__Input data__:
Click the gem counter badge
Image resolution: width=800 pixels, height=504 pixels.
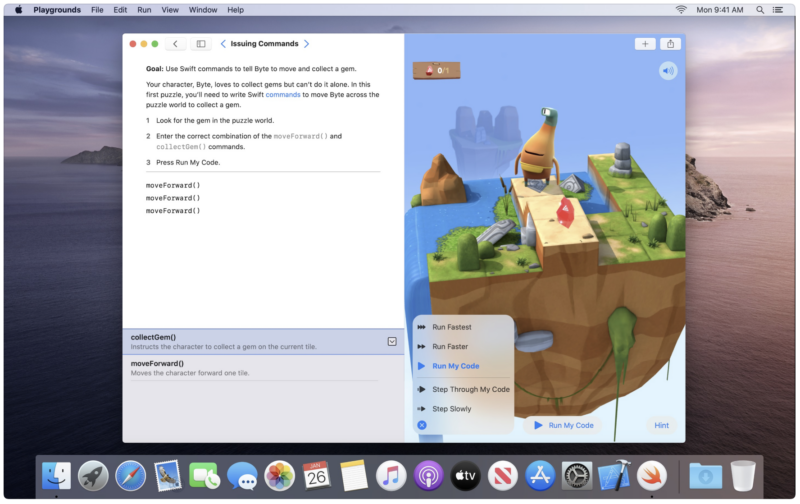pyautogui.click(x=436, y=70)
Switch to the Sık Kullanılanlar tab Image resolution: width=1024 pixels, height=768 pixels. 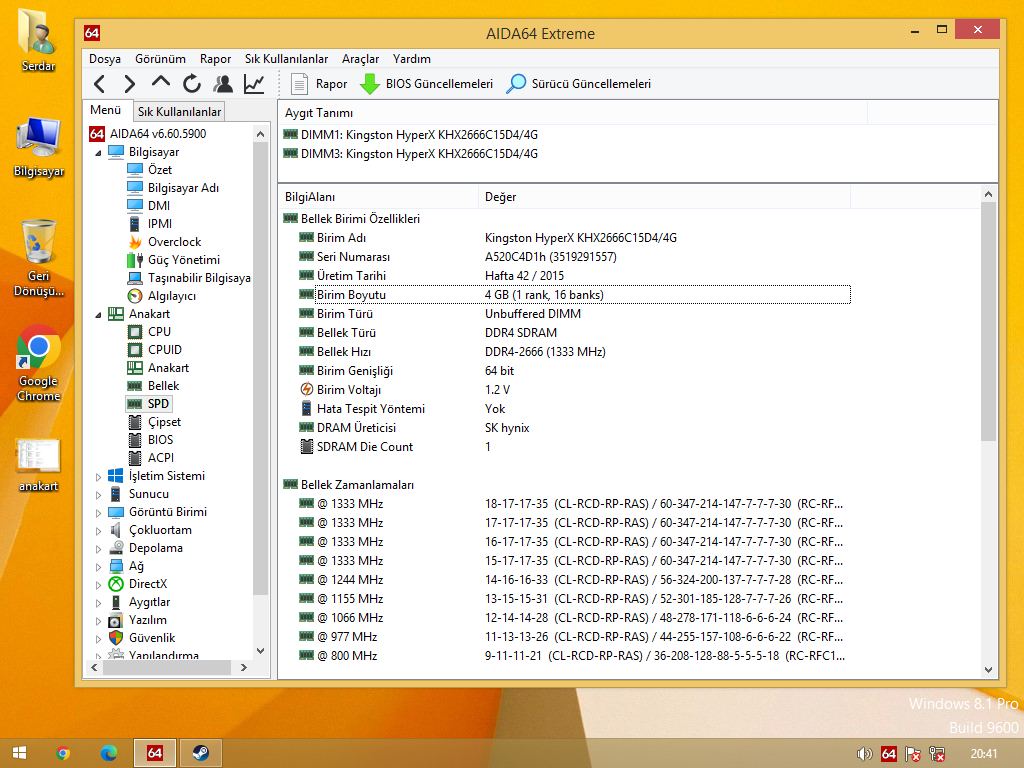click(179, 112)
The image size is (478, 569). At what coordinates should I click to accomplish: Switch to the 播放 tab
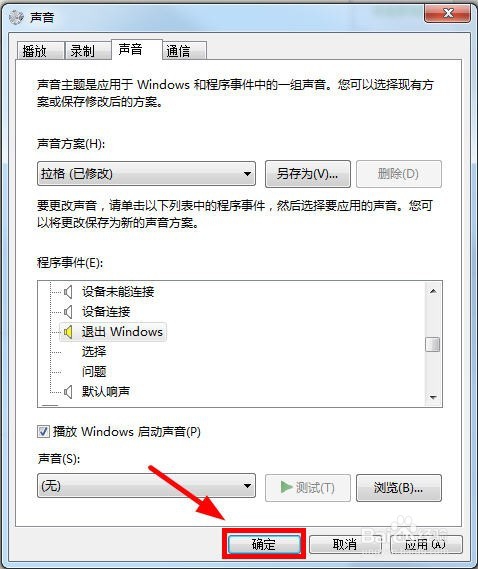40,51
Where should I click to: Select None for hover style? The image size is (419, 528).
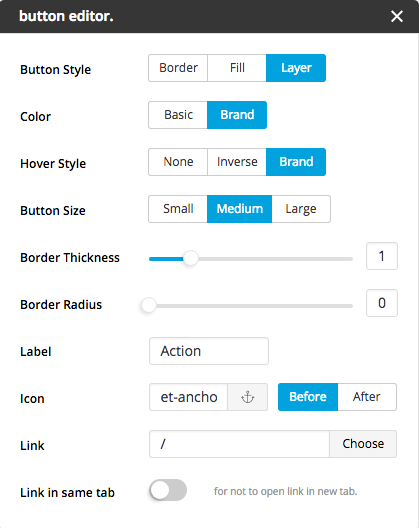178,162
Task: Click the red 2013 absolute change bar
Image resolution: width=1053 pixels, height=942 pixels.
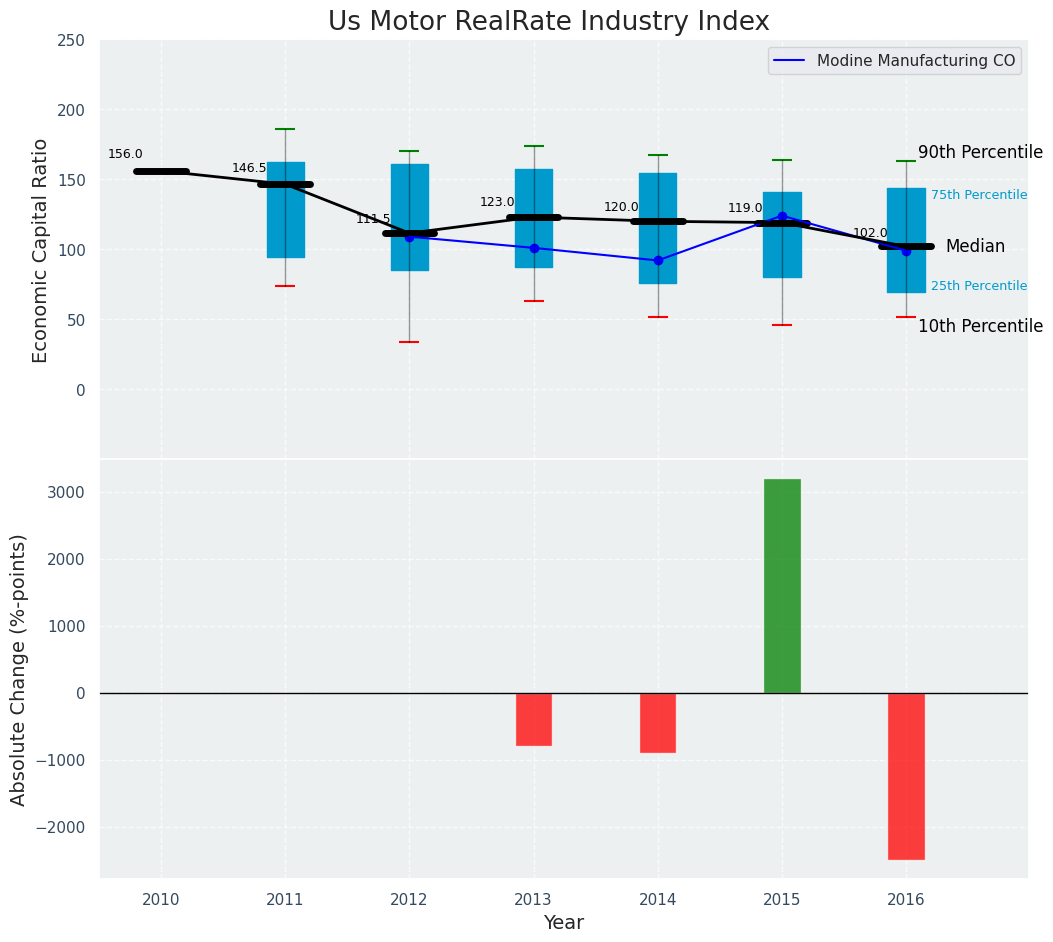Action: coord(534,719)
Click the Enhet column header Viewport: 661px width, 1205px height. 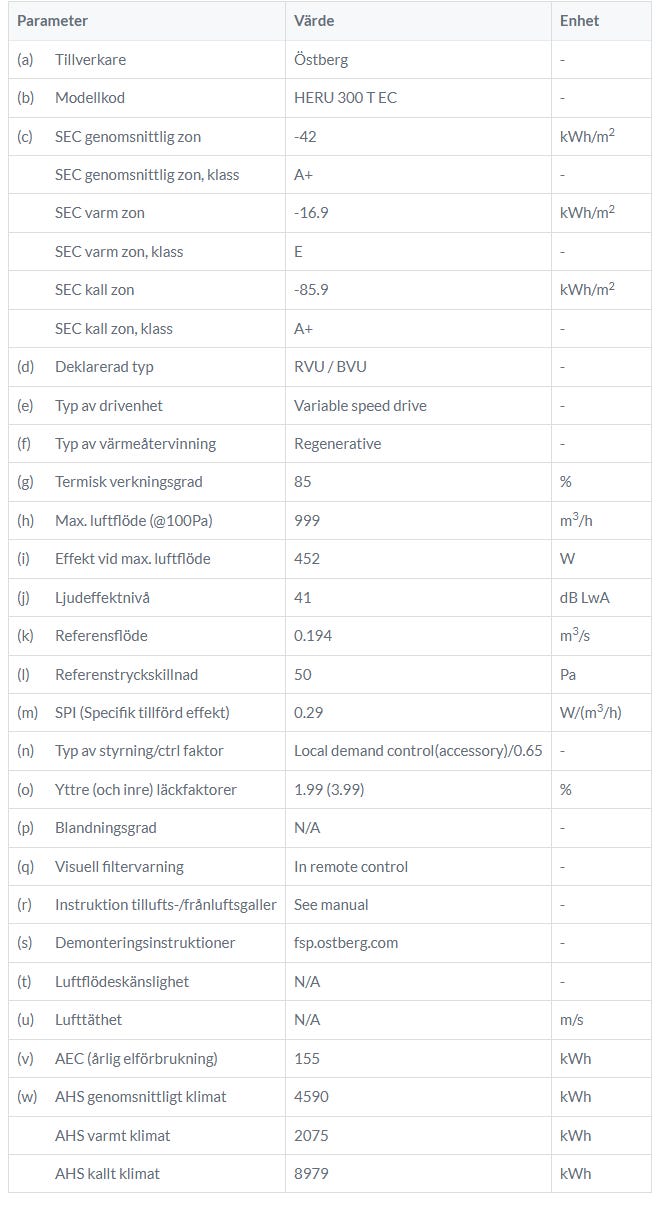click(580, 21)
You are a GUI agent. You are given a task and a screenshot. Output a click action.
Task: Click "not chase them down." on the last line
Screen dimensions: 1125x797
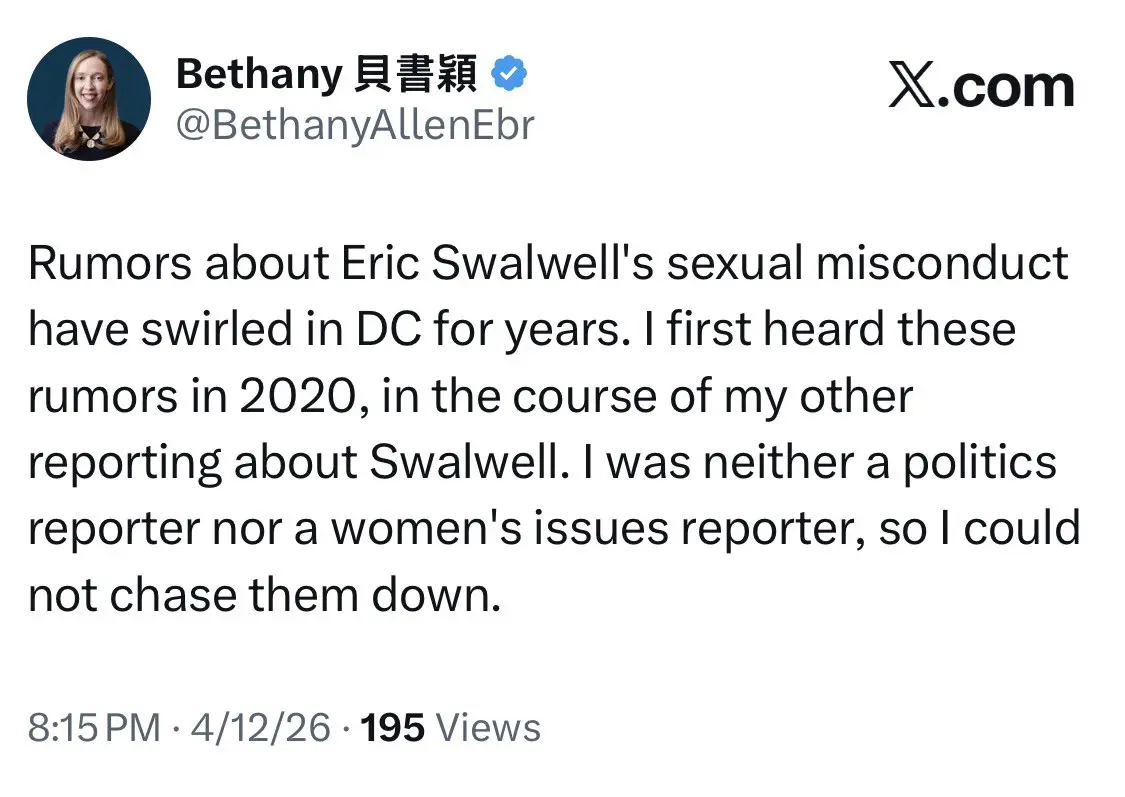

__Your goal__: Only the lines from the line that contains "the last line" through the end of the entries are to be written out, exactly and without pictures, both ends included.

__Answer box__:
Task: Click "not chase them down." on the last line
Screen dimensions: 1125x797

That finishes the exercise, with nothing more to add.